▶ **EXERCISE OBJECTIVE**:
Rewrite the entries from the start through the line containing "click(x=756, y=647)", replacing "printer icon" with "print button" and leaving everything else untouched.

begin

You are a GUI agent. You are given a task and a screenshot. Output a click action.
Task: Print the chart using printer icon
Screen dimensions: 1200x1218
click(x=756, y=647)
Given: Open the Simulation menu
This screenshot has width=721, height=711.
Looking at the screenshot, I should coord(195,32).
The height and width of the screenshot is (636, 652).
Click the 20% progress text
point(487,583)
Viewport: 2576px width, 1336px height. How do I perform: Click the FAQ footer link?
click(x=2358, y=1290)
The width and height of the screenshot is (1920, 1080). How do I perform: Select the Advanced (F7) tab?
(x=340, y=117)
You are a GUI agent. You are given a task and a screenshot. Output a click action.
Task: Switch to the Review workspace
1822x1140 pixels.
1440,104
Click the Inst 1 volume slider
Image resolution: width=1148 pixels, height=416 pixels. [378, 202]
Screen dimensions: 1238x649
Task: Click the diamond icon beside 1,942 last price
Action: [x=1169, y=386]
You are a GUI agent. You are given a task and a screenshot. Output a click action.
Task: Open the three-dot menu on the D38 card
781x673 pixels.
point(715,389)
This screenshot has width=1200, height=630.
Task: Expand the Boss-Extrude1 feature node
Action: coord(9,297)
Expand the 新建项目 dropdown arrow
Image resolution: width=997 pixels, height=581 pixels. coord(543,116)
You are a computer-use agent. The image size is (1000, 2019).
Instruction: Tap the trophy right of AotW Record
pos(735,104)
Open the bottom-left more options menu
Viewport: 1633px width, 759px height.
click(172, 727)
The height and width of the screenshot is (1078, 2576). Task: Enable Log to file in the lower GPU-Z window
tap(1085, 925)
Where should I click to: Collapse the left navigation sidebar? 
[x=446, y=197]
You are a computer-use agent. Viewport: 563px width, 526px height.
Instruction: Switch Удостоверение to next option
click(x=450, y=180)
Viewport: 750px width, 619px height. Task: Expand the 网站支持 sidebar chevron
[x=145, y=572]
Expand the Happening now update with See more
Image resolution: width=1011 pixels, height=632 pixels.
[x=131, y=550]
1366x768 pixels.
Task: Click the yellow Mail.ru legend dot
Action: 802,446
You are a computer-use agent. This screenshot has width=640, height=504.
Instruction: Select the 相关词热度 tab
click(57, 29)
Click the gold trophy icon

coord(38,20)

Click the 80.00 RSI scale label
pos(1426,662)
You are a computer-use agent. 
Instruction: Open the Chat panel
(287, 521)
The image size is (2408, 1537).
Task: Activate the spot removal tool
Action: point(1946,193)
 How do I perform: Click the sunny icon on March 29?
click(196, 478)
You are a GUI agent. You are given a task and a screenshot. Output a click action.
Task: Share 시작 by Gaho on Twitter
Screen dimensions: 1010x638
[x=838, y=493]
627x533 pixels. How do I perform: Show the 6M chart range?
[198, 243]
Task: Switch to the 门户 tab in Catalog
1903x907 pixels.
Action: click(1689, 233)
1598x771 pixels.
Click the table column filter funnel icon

end

▶ **TASK OUTPUT**:
You are a GUI agent. You are given a task and a screenshot. Output a click action.
Task: Print the chart using print button
Screen dimensions: 1200x1218
click(x=756, y=647)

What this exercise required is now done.